“…writing his dream inside a rectangle.”
2018
(artist statement) The poetic gesture behind the removal and replacement of a site where a traumatic event occurred has initiated this work. A vast chasm of memory for the one lost, "...writing his dream inside a rectangle." is an exploration of the story behind the location at Canfield Drive (38.738360, -90.273701). In a minimalist form, 950 pounds of hand painted gravel takes on the trauma's abyss in a 8x20 foot rectangular floor piece. The labor put forth is an action by myself to communicate the void of absence - mixed and adhered with presence in a deep immeasurable space.
The title for the work comes from James Baldwin’s obituary. Otto Friedrich, a friend of Baldwin, wrote the words and recalled a story from Paris when he was writing Baldwin's obituary for Time magazine. He wrote “...he would occasionally take out a ball-point pen and start drawing a large rectangle on what was left of a beer-stained paper tablecloth.

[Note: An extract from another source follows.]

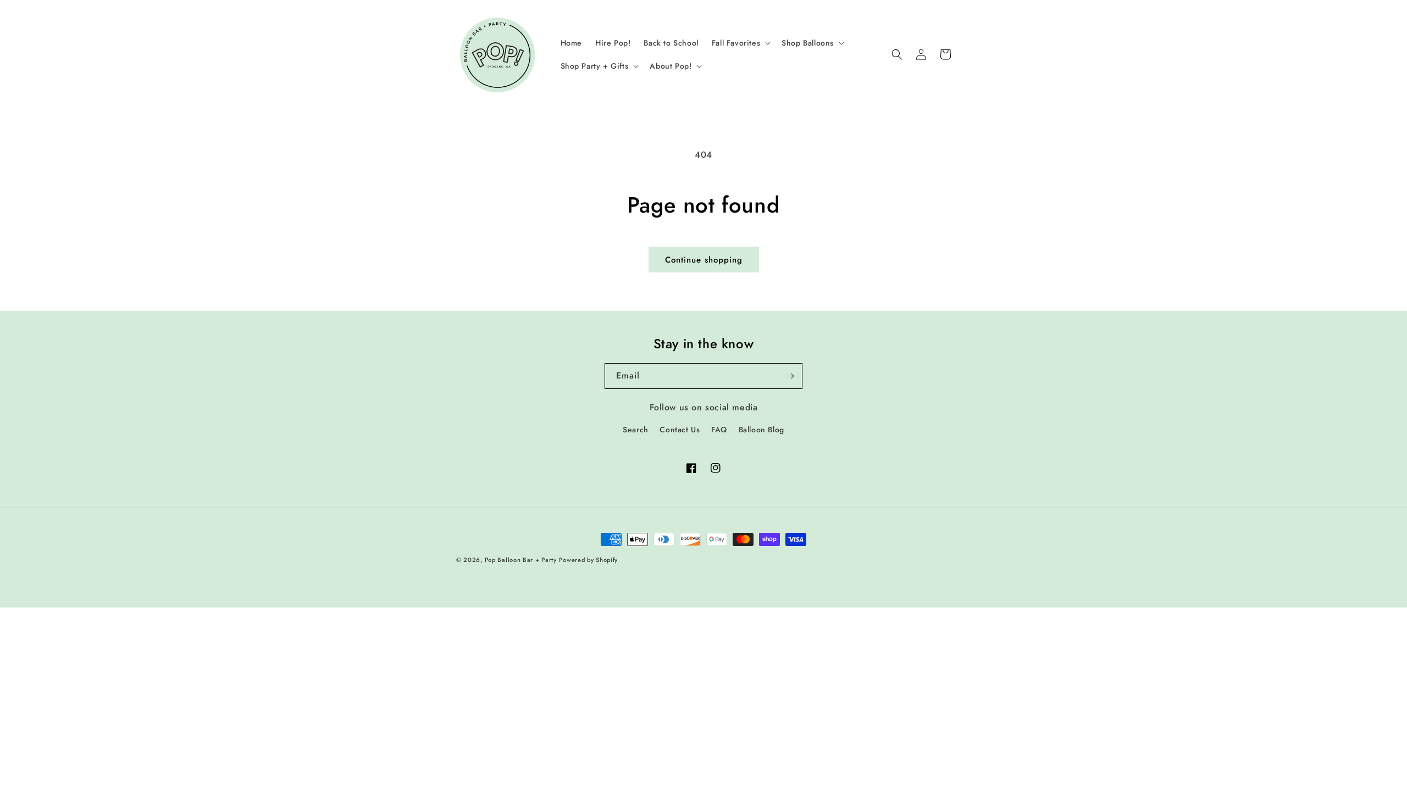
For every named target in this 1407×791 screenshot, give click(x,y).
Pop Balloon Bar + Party (521, 559)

Inside the rectangle he would slowly write, ...the dream that enabled him to survive the bleak and penniless early years in Paris, the dream that... really was a novel and would someday make him famous.”1 The shape of the rectangle is a container in which can hold.
1 "Bearing Witness to the Truth James Baldwin: 1924-1987." Time 130, no. 24 (December 14, 1987): 80. Academic Search Complete, EBSCOhost (accessed April 24, 2018).